Custom metrics have access to this.llm (the configured LLM provider) for making evaluation calls. Agentest calls setLLM() automatically before evaluation begins.


CLI

# Run all scenarios
npx agentest run

# Custom config file (TypeScript or YAML)
npx agentest run --config path/to/config.ts
npx agentest run --config agentest.config.yaml

# Different working directory
npx agentest run --cwd ./packages/my-agent

# Filter scenarios by name (case-insensitive substring match)
npx agentest run --scenario "booking"
npx agentest run --scenario "cancel"

# Print full conversation transcripts
npx agentest run --verbose

# Watch mode — re-run on file changes
npx agentest run --watch
npx agentest run -w

# Combine flags
npx agentest run --watch --verbose --scenario "booking"
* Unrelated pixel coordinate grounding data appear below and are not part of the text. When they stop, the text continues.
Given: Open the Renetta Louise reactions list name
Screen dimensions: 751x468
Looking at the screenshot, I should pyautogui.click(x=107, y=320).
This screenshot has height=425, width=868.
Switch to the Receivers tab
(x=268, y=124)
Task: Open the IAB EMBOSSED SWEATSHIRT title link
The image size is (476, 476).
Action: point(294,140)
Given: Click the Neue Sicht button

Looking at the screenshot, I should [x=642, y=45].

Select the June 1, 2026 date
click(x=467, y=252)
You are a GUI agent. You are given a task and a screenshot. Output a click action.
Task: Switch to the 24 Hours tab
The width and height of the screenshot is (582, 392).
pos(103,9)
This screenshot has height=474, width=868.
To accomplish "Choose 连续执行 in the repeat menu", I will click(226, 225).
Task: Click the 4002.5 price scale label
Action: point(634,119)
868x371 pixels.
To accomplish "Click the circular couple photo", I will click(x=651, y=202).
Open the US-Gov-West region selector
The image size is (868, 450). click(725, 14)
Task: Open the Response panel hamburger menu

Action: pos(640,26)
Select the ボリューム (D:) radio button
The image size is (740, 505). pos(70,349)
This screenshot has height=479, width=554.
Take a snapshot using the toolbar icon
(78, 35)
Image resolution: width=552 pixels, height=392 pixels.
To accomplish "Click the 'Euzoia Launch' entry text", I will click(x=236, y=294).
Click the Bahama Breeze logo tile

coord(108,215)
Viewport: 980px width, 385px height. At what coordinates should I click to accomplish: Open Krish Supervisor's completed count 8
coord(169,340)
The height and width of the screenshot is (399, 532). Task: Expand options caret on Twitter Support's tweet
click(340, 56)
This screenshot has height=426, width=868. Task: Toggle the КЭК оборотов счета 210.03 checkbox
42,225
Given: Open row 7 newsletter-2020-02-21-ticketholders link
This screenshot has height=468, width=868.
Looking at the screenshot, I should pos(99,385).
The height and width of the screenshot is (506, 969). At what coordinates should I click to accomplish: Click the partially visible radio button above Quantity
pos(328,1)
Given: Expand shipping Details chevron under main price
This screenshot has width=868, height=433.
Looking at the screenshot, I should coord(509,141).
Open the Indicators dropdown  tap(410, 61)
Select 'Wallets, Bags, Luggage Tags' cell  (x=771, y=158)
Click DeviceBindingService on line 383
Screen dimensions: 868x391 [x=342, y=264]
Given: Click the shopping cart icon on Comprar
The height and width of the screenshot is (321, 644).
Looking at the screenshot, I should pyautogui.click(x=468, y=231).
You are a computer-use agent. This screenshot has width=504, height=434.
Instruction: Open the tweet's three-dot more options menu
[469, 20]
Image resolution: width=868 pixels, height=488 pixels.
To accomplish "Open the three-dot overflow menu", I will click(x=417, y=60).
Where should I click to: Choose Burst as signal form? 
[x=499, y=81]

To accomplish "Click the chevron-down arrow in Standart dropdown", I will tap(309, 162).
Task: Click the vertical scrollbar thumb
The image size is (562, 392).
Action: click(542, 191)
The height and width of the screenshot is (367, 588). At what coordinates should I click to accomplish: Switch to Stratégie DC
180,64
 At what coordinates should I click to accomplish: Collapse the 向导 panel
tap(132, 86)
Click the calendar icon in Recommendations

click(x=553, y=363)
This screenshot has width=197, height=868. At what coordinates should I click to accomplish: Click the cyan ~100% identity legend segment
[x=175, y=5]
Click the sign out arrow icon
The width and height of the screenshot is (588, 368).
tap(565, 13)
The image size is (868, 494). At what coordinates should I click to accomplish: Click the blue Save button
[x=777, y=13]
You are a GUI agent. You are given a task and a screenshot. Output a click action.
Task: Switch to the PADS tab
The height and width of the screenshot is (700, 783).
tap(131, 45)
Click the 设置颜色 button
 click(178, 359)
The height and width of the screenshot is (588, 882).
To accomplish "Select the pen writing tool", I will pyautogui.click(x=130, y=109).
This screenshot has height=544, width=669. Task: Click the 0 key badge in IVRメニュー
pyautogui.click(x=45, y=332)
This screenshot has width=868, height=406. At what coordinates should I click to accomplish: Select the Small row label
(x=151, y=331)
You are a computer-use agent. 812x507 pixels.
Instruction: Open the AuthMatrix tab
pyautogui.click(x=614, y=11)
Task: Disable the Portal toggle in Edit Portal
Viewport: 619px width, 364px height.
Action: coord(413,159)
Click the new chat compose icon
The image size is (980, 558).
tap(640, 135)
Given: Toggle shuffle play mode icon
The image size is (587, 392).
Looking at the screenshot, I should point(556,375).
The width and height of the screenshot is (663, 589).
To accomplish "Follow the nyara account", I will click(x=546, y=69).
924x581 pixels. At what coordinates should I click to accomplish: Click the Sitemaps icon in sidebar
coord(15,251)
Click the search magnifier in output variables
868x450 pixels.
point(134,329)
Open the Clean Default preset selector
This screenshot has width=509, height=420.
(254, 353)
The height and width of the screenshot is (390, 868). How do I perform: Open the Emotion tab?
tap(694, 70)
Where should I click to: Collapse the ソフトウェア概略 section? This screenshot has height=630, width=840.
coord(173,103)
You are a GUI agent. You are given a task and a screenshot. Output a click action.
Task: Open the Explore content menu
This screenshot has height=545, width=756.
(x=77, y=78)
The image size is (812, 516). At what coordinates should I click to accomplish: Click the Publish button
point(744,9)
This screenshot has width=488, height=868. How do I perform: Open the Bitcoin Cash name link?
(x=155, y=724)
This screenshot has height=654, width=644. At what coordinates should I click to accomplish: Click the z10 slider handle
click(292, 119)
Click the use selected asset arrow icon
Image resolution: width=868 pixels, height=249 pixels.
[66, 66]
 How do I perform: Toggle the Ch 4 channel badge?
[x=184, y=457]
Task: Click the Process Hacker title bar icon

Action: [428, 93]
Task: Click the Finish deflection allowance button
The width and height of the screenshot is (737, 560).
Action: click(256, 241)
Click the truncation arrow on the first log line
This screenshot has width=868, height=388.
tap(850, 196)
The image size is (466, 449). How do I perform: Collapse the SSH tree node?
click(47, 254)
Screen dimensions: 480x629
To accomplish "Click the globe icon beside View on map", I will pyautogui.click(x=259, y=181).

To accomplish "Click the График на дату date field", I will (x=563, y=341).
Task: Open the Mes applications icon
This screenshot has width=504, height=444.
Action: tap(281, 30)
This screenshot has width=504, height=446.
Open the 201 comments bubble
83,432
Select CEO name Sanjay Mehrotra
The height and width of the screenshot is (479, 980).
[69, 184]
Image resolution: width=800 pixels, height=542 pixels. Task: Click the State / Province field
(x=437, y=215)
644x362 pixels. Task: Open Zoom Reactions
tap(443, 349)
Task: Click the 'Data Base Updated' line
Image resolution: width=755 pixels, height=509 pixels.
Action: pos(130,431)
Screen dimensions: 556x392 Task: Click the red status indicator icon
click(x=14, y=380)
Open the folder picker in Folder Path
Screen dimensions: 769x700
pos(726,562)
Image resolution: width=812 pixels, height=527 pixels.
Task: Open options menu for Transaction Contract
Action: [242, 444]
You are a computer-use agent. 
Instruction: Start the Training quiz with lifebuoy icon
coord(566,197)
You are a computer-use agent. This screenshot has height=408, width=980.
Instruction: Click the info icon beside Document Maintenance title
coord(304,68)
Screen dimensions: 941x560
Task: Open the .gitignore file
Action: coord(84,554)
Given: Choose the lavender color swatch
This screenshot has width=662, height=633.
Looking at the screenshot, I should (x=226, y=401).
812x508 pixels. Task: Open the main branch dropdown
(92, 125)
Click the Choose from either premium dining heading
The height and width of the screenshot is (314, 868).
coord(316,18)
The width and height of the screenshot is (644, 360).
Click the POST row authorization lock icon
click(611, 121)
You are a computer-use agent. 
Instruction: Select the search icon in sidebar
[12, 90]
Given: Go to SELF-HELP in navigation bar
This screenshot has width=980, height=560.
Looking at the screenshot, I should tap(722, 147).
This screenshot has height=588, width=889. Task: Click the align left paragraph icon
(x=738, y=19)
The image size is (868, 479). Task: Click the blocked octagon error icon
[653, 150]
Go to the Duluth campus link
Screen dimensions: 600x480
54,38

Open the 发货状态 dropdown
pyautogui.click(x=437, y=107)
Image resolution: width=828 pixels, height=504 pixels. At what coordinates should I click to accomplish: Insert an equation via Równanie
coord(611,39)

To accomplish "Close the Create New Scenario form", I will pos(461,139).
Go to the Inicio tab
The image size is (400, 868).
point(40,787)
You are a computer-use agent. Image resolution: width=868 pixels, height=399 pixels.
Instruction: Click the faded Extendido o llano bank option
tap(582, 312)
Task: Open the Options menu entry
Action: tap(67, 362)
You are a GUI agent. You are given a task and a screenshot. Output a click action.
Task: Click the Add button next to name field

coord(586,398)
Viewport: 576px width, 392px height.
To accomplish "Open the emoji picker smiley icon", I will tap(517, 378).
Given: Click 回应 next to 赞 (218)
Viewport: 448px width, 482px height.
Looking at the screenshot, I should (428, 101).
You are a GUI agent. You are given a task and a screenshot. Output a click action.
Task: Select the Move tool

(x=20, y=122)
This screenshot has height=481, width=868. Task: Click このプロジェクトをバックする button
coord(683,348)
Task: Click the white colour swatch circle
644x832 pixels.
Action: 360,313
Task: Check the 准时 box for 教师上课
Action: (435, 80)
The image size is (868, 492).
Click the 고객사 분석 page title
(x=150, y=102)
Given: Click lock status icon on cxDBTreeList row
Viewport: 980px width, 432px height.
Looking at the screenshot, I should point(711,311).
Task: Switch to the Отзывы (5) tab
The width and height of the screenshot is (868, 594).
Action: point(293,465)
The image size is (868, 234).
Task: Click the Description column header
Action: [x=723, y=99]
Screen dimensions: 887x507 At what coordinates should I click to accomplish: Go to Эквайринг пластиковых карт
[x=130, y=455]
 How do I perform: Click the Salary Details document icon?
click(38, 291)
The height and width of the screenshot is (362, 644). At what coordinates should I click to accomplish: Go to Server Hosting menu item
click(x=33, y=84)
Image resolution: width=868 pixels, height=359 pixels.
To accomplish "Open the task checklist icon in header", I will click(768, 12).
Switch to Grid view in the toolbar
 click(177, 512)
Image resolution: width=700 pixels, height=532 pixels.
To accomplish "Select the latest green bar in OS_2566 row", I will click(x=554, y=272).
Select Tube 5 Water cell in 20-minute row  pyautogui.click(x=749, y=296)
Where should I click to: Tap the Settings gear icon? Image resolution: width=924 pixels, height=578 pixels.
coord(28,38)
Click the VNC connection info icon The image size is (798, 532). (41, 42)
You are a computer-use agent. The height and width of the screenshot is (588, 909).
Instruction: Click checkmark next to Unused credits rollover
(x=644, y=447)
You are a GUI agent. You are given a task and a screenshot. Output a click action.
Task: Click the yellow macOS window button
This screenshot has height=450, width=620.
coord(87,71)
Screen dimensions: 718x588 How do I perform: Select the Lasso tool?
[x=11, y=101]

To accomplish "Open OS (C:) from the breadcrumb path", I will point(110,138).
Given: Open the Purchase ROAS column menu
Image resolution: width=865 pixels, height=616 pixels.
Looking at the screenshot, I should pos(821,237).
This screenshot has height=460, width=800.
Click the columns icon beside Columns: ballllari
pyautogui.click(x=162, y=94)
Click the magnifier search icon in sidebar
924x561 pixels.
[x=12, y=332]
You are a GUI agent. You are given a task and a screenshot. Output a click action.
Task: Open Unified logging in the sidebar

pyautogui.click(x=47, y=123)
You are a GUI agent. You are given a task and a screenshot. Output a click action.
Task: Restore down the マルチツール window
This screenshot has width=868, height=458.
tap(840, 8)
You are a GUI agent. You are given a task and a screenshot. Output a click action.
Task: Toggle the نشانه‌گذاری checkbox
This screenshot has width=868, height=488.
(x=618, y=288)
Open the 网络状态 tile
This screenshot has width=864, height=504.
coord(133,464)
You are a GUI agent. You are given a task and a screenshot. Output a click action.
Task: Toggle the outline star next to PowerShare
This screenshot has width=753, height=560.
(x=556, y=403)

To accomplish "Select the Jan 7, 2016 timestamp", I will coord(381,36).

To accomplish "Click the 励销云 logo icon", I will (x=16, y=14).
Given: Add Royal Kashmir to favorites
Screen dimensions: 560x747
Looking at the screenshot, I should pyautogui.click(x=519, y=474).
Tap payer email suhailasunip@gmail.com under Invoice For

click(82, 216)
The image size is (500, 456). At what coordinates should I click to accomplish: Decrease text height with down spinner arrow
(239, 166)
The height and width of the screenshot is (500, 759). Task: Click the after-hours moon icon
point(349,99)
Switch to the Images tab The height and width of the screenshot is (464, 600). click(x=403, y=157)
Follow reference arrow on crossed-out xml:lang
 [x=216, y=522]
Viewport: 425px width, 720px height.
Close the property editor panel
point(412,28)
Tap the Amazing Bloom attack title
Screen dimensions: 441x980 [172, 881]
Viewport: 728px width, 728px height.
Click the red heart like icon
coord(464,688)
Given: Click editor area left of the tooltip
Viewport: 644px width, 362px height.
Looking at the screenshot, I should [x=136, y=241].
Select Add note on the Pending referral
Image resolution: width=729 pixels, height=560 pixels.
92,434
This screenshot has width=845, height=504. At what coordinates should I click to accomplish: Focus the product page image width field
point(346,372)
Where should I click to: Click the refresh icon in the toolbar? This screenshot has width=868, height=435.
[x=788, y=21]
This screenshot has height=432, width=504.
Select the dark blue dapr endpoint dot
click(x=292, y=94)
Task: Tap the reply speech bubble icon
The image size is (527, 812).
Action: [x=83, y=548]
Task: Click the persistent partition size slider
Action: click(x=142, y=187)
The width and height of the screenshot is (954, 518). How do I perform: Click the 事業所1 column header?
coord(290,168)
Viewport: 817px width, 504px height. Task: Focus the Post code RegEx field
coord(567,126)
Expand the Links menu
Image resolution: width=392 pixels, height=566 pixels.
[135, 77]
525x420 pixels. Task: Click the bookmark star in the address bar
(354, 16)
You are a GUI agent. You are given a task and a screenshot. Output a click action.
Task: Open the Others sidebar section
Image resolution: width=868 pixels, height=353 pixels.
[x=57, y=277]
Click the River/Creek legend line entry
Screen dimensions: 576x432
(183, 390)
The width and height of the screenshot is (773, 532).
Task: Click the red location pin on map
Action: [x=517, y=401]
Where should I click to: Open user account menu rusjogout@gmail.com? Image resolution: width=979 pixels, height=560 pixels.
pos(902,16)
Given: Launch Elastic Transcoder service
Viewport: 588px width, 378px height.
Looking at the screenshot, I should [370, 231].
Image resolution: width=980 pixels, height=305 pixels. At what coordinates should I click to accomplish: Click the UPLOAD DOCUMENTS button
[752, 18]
# Inspect the LLM judge prompts used for evaluation
npx agentest show-prompts

# Show a specific metric's prompt
npx agentest show-prompts --metric helpfulness
npx agentest show-prompts --metric agent_behavior_failure

Exit codes:

  • 0 — all scenarios passed
  • 1 — one or more scenarios failed, or no scenarios found

Available prompts for show-prompts: helpfulness, coherence, relevance, faithfulness, verbosity, goal_completion, agent_behavior_failure, tool_call_behavior_failure, error_deduplication


YAML Config

Agentest supports YAML config files as an alternative to TypeScript. Place agentest.config.yaml (or .yml) in your project root — it's auto-detected.

agent:
  name: support-bot
  endpoint: http://localhost:3000/api/chat
  headers:
    Authorization: Bearer ${AGENT_API_KEY}
  body:
    model: gpt-4o
    temperature: 0.7

provider: anthropic
model: claude-sonnet-4-20250514

conversationsPerScenario: 5
maxTurns: 10
concurrency: 10

thresholds:
  helpfulness: 3.5
  goal_completion: 0.8

reporters:
  - console
  - json

YAML configs go through the same validation and environment variable interpolation as TypeScript configs. The only difference is that type: 'custom' agents with handler functions are not possible in YAML (since YAML can't express functions) — use TypeScript for those.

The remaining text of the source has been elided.